## Text section
........
DR. CRAIG: Right. I would be the one who thinks there is a biblical doctrine of the Trinity.

DR. TUGGY: Well, sorry, your minimal view isn't going to count. It doesn't have enough claims. It doesn't mention a triune God.

DR. CRAIG: Even though it meets the [de udata] for a doctrine of the Trinity that you lay out in the Stanford Encyclopedia of Philosophy article on the Trinity that you wrote?

DR. TUGGY: No, because I say it's popularly expressed that way.

DR. CRAIG: Commonly expressed.

DR. TUGGY: Yeah, like, not well.

KEVIN HARRIS: He refers to your minimal view there, Bill.

DR. CRAIG: Yes. To understand this exchange we need a little background. In my essay, I describe or defend what I call the biblical doctrine of the Trinity. This is a very simple doctrine that has two tenets. Number one: there is exactly one God. Number two: there are exactly three persons who are properly called God. Now, it astonished me that in light of my essay that in his closing statement Tuggy would then say that none of the authors in this Four Views book defends the position that the Bible teaches or implies the doctrine of the Trinity in any form! I was shocked to read that because this is exactly what I believe and exactly what I argued in my essay. So my question was: How could you have so seriously misread me as to say that none of the authors in this book believe that the Bible teaches or implies the doctrine of the Trinity? And what he does is to disqualify my view as a Trinitarian view. He says, “Oh, well your view isn't really Trinitarian. It doesn't count.” And I said, “Well, now, how can you say it's not a Trinitarian view when it meets the definition for the doctrine of the Trinity that you yourself give in your article on the Trinity in the Stanford Encyclopedia of Philosophy?” If you read that article, he says that the doctrine of the Trinity is commonly understood to mean that there is one God who exists in or as three persons: Father, Son, and Holy Spirit. That's exactly the view that I defend as being taught in the Bible. So Tuggy’s response is to misquote his own article. He says, “What I say is the doctrine of the Trinity is popularly understood.” And I corrected him. “You didn't say ‘popular’. You said this is the common understanding of the doctrine of the Trinity.” And he tries to back away from it, but in fact if you read the encyclopedia article this is the operative definition he uses throughout. He never backs away from that definition or tries to qualify it. So I think he is being very disingenuous in trying to disqualify the position I defend as a Trinitarian view.

KEVIN HARRIS: You point out that you're saying the New Testament says that there are three persons who are properly called God. That's a distinguishing characteristic there – “properly called God.” Talk about that a little bit.

DR. CRAIG: That's right. In the Old Testament and intertestamental Judaism there are exalted quasi-divine figures like angels or even the Jewish king who could be called elohim (“god” in Hebrew – the same word). But this is not an ascription of deity (properly speaking) to these figures. It's metaphorical or figurative. When I say that there are three persons that are “properly called God,” what I mean is something like “truly and literally” called God. I say that specifically to differentiate the attributions of deity to Jesus Christ in the New Testament from the hyperbolic use of the word “god” for principal angels or exalted patriarchs or these other figures in pre-New Testament Judaism.
........
## Data provided
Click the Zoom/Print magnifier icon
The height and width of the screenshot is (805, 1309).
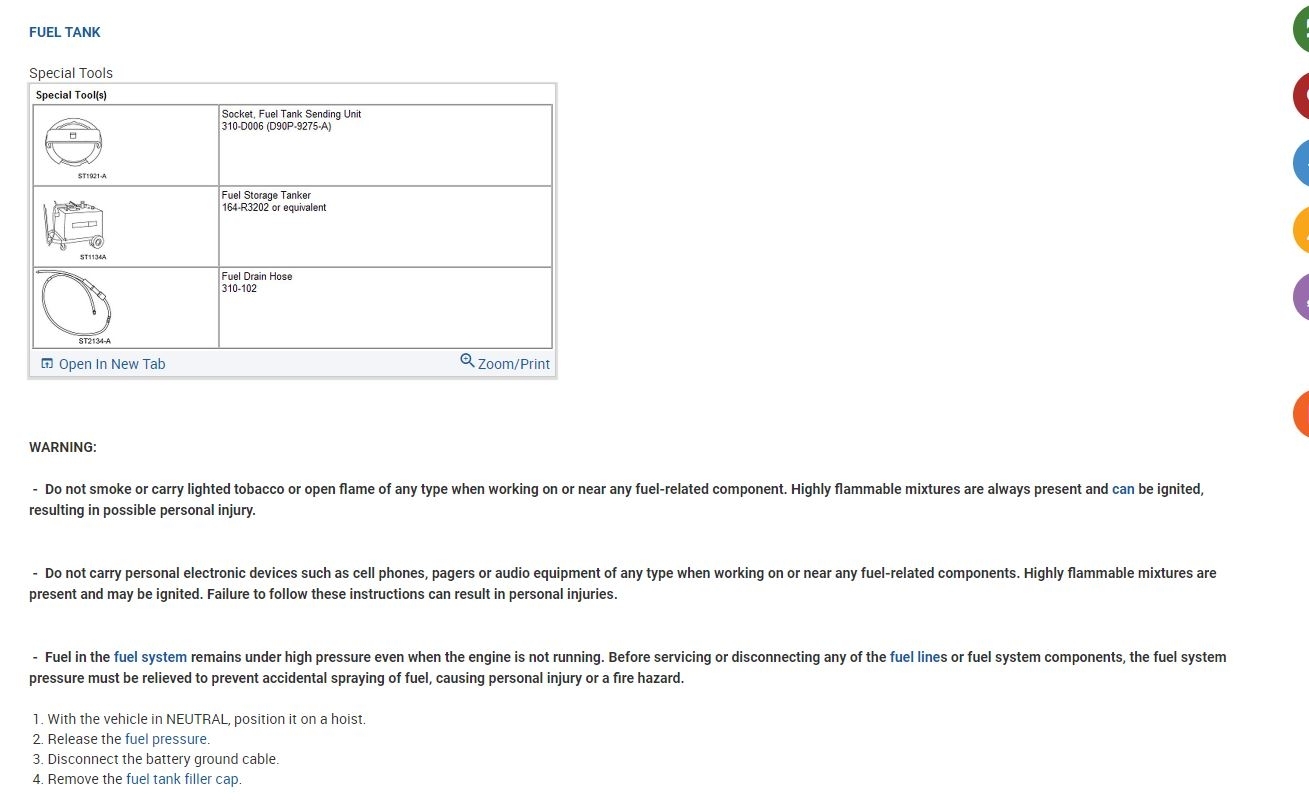[x=467, y=361]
........
## Task 1
Rewrite the paragraph in the Trinity transcript that begins "Yes. To understand this exchange" as a short bulleted list that keeps its main facts.
## Task 2
Write what comes next in the Trinity transcript, picking up after its final line.

## Right answer 1
- Craig's essay defends a "biblical doctrine of the Trinity" with two tenets: there is exactly one God, and exactly three persons are properly called God.
- In his closing statement, Tuggy claimed that none of the authors in the Four Views book defends the position that the Bible teaches or implies the doctrine of the Trinity in any form. This astonished Craig, since that is exactly what Craig's essay argued.
- Tuggy disqualified Craig's view as not really Trinitarian.
- Craig replied that the view meets Tuggy's own definition in his Stanford Encyclopedia of Philosophy article: one God who exists in or as three persons, Father, Son, and Holy Spirit.
- Tuggy said the article calls this the "popular" understanding. Craig corrected him: the article says "common," and that definition is used throughout without qualification.
- Craig considers Tuggy disingenuous in disqualifying the position as Trinitarian.

## Right answer 2
KEVIN HARRIS: Let's go to the next clip then. Dr. Tuggy asks you a question in this next clip. Clip number four.

DR. TUGGY: I mean, look, people that want to defend a doctrine of the Trinity just mean, Dr. Craig, a creedal doctrine. You punt on that as soon as the book starts: “I'm not defending a creedal doctrine.” You have those ultra-minimalistic two sentences. You don’t even name the Father, Son, and Spirit. You don't even mention a tri-personal God. That's mighty thin soup. I can see how you think that might be in the New Testament, but most people wouldn't count – most Trinitarians wouldn't count – that as a doctrine of the Trinity.

DR. CRAIG: I guess that remains to be seen. I think that they probably would, but in any case. With regard to doctrine T, why do you say that all of your book’s interlocutors disavow T rather than say all agree that I have misformulated T, which is what we all said. That you set up a straw man.

DR. TUGGY: What my three interlocutors said is . . . so I'm comparing two explanations as regards to those 20 facts which I think are facts. Dr. Craig gets off the bus with some of them. Dr. Craig, you suggest that a better explanation is what you have – T*. This is your minimal theory, and that just doesn't explain most of the facts that I'm pointing at.

KEVIN HARRIS: The moderator interrupted at that point, Bill, so you didn't get a chance to respond. Any response now?

DR. CRAIG: Sure. Again, this is one of these statements in Tuggy's closing statement of the book where I think he really misrepresents what the other members of the book are saying. He proposes a doctrine he calls T as the doctrine of the Trinity and as he states it this is the conjunction of three claims about the New Testament authors. First, they assume the numerical identity of the one God with the Trinity. Second, they assume the full deity of the Son. And thirdly they assume the full deity of the Holy Spirit. That doctrine T is a misrepresentation of what Trinitarians believe. It's a straw man. All three of us in the book say that's not what the doctrine of the Trinity states. My formulation of the doctrine of the Trinity is, I think, much simpler and much more biblical; namely, there's exactly one God and there are exactly three persons who are properly called God. That formulation explains the 20 facts listed by Tuggy far better than does his unitarian hypothesis.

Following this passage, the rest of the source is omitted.